Jeff Dance: That’s amazing. I visited Planetary Resources here in Seattle about 10 years ago before they went under. I remember them saying, “We’re not just going to mine asteroids in the future; we’re going to try to turn these satellites on Earth and get a lot of value out of that.” Were you guys created around the same time? They died, and you guys lasted.
Will Marshall: It does feel like a similar timeframe. I think we were a little bit earlier. I know Chris Lewicki and Peter Diamandis who started that company, and I have a lot of respect for those guys. But we were always focused on Earth imaging, not trying to mine asteroids. While I love those guys, asteroid mining is not an immediate business plan. That is a long-term philanthropic endeavor that may, in some decades, have a business plan. Earth observation data, however, has a real business plan around it. There is no question it has applicability to many trillion-dollar markets: agriculture, insurance, finance, intelligence, civil government, and defense. I’m not saying we can capture those entire markets, but Planet’s data is relevant to them all, making them more efficient and effective. So there is a huge business proposition, and that was never in doubt. You didn’t have to take any leaps of faith to believe that.
Serving dozens of countries
Jeff Dance: Amazing. There are clearly companies and sectors that can use this. There’s also obviously the government. You guys recently announced a nine-figure deal with Sweden. How many countries are you working with right now from a business perspective?
Will Marshall: Dozens of countries. Up until a couple of years ago, we worked primarily purely on data and analytic services. We were built to launch all the satellites and sell data feeds or analytic feeds of specific areas of interest to them. That’s the most efficient way of consuming the data because you don’t have to put up your own satellites. Countries often say, “I want a satellite,” and we point out that it only spends 2% of its time over their territory and spends 98% of its time elsewhere. So it’s better to just rent hours, so to speak.
We have dozens and dozens of countries—a reasonable fraction of the countries on Earth—using our data in that way. But recently, like the partnership with Sweden we announced yesterday, we are providing dedicated satellites to those countries. What they’re saying is, “I want sovereign satellites. I want to be able to task them over my area without anyone conflicting with that.” Because it is so important for their security, they need to have that reassurance. For those countries, we’re willing to build, launch, and transition the operations of those satellites over to them to enable that. We then operate them in the rest of the world where they don’t need them, which makes it cheaper and faster for everyone to get access.
We just announced this low nine-figure partnership with Sweden for dedicated satellites and data and information services over a number of years.

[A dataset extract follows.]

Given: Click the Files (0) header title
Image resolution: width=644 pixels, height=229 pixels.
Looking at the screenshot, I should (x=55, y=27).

We’ve done a similar thing with Japan, and also in partnership with the government of Germany. We shared at a recent investor day that there are 20 or so countries pursuing things like that in various stages. So that is a meaningful, multi-billion dollar business in and of itself. Planet is uniquely situated for it because we have already launched and successfully operated 600 Earth-imaging satellites. We are the most prolific actor in Earth observation in history. Therefore, we are probably the first company that gets a call when a country decides they want satellites. While there is competition, we are uniquely positioned and have the trust of these countries because we’ve already been working with them for years on data services. We started exploring this just last year, and we’ve already gained real traction.

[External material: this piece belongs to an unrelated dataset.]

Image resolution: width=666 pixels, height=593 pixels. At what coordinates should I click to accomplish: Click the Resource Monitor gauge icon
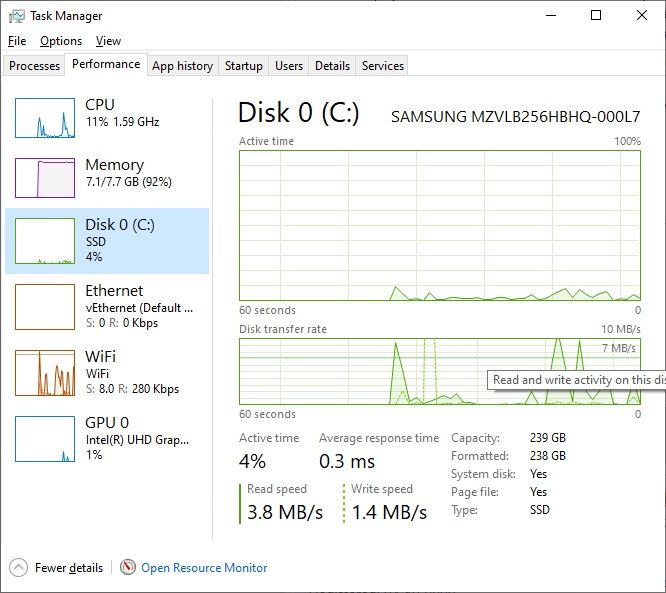128,567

Vision on a planetary scale
Jeff Dance: Nice. Your newest satellite, OWL, that’s launching later this year, is going to produce one-meter resolution, AI-analyzed images available within an hour of capture. What impact will that have on some of the industries you guys already serve?
Will Marshall: Let me describe our satellite system first to give a little background. We have about 200 operating satellites, making it the largest Earth imaging fleet. Most of those are doing a daily scan, imaging all of the Earth’s landmass. They are not specifically tasked; rather, they exist in a sun-synchronous polar orbit. As the Earth rotates underneath them, they strip-map the entire Earth’s landmass and a bunch of coastal waters once per day. That is at a three-meter resolution today, and the typical time we get the data back is about six to eight hours. That is a unique system that no one has ever matched.

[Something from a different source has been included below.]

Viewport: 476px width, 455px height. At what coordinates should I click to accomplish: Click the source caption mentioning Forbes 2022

We also have another higher-resolution system where we can task a specific location at 50-centimeter resolution. We don’t cover the entire planet automatically with that system because it would be too expensive. We are currently upgrading both of those fleets. OWL is upgrading the daily scan system. Instead of three meters, it will capture one-meter resolution, which means 10 times more pixels per unit area, and therefore 10 times more data. We are bringing that latency down from six or eight hours to about an hour. That represents a 10X improvement on both axes: 10 times more data, delivered 10 times faster.
Additionally, we’re building our Pelican fleet to upgrade the high-resolution system. That one is moving from 50 centimeters and 10 revisits per day, to 30 centimeters, 30 revisits per day, and just a 30-minute latency. So, it will take just 30 minutes from when you request an image of a location for the satellite to fly over, take the picture, analyze it, and get it into your hands. For disaster response—like floods, fires, and earthquakes—or for security applications, you can easily imagine why getting data that quickly is really important.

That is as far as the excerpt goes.